I work for an architectural firm. Trying to better coordinate our drawings with our specifications, which are document files the give more detailed requirements than are shown on the drawings. We receive quarterly updates for about 500 .docx files. I’d like an app to open those documents, search for part 2 of the .docx file then list all paragraphs in part 2 of the document file into a three column .xls (csv or numbers) that contains specification number (construction specifications institute code) which is part of the file name, short description and long description. The short description and long description are separated by a “:” in the document file so I think an app should be able to parse this. Would an app like keyboard maestro be the best? or others that I should investigate?
I’d do this in Applescript in the apps themselves - MS Office has very robust scripting.
Robust but hard to understand AppleScript support. You really have to understand the VBA object model - which took me a while.
To summarise the responses you’ve had already, this will need some scripting.
An application like Keyboard Maestro can launch a script, or apply a regular expression to a string already extracted from Word, but there is no really no alternative to scripting (whether VBA or osascript or XQuery) for extracting the plain text from .docx XML files, and building a report.
I would personally do this by writing a query in XQuery, which could then be run whenever needed:
NSXMLDocument(launched by Keyboard Maestro if you like)
- or in an XQuery engine like BaseX or eXist-db
Try, for example, a search like:
[xquery docx ](https://www.google.co.uk/search?q=xquery+docx)
( an advantage of XQuery, in the context of 500 .docx files, is that it can work quite swiftly and directly with the files themselves, rather than having to load them into MS Word )
Thank you all for the suggestions! I’ll dig into it a bit but my suspicion is it might be a little above my pay grade I’ll stick to designing buildings and leave the scripting to the pros.
If there are any Pythonistas in your office, then this may provide a lighter approach:
- writing a Python script which imports the docx and simplify-docx libraries to read the text in a docx file.
- launching it from a Keyboard Maestro Execute shell script action.
(again, faster than loading files into MS Word and using VBA or osascript)
[python-docx · PyPI](https://pypi.org/project/python-docx/)
[microsoft/Simplify-Docx: Simplify DOCX files to JSON](https://github.com/microsoft/Simplify-Docx)
I’d also follow the Python route rather than sliding down the Apple Script/VB whirlpool.

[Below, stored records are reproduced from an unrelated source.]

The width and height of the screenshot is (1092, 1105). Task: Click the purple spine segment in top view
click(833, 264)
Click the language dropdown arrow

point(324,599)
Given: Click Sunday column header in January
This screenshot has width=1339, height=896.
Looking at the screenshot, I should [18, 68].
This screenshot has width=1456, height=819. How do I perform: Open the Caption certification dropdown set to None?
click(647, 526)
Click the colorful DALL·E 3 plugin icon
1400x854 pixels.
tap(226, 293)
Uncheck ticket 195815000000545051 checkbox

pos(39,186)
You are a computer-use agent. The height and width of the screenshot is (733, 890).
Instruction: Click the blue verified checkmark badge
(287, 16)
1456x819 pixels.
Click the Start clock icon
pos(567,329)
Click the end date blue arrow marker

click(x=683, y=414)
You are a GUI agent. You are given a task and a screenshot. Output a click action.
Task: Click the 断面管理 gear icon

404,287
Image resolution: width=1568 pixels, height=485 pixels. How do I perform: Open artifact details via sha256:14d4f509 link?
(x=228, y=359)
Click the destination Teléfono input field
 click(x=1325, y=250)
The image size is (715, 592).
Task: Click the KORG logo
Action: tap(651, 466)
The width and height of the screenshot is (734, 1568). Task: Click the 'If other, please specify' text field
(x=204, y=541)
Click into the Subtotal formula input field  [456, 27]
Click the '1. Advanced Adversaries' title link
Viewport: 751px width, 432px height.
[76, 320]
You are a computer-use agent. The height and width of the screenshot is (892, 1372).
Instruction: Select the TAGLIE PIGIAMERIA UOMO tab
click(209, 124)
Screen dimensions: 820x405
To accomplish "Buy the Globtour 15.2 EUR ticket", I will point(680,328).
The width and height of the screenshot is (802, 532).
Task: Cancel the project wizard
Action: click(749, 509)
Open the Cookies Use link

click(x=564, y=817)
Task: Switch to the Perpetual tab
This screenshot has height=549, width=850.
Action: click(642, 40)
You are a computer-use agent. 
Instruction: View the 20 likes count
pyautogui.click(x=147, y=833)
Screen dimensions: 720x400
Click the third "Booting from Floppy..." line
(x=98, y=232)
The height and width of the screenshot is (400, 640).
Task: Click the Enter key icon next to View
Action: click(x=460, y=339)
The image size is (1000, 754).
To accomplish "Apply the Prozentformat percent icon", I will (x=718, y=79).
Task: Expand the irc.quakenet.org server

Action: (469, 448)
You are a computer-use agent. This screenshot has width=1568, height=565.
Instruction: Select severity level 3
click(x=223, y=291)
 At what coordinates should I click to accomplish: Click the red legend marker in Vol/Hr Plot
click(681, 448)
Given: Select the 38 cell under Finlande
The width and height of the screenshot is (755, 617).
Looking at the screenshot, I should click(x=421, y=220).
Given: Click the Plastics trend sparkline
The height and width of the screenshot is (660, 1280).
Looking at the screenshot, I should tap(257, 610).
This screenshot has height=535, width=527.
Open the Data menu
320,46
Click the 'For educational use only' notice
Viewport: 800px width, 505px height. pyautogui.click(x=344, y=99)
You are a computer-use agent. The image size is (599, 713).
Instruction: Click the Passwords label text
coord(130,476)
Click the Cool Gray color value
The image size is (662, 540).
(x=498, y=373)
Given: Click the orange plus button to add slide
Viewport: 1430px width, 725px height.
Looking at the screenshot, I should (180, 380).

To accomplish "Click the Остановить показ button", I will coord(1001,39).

For exporting the information to an excel sheet, as OP requested, I recommend the module
Automation is a video game in which the road to reward (clearer focus or greater reach) is closely flanked to left and right by rabbit holes and tar-pits – Scylla and Charybdis – while all the while the xkcd jokes circle above like hungry vultures, and bellowing yaks distract the hapless pilgrim.
[openpyxl - A Python library to read/write Excel 2010 xlsx/xlsm files — openpyxl 3.0.5 documentation](https://openpyxl.readthedocs.io/en/stable/)
I’d like to print and frame what you just wrote
I know this post is old but I just had to comment in case someone else comes along asking the same question and finds this thread. There’s a lot of wisdom as @k.a.ll.e suggests. Python’s been around a while and most of the web runs on it. In 9 cases out of 10, you’ll find someone’s already created the script you’re looking for and you’ll just need to perform a few tweaks to get it to work for your situation. Why re-invent the wheel?
I also have to add that asking someone which app to use is like asking a person what is the best color to use. I can tell you green is the best color and you’ll find a billion people who will say that blue is the best color by far.
Work from what you know best and branch out from there. It doesn’t hurt to ask people what they recommend but some investigation should be focused on trying a bunch of stuff and seeing what “speaks” to you. Which one do you “get” or seems easier to you right away.
You could spend five years working with a program making little progress only to stumple on another one which you get the hang of more quickly and seems easier to you. I love Apple and it’s my system of choice but they will only disappoint you over and over and over again. Try searching for an AppleScript course on LinkedIn Learning. You’ll get zero hits.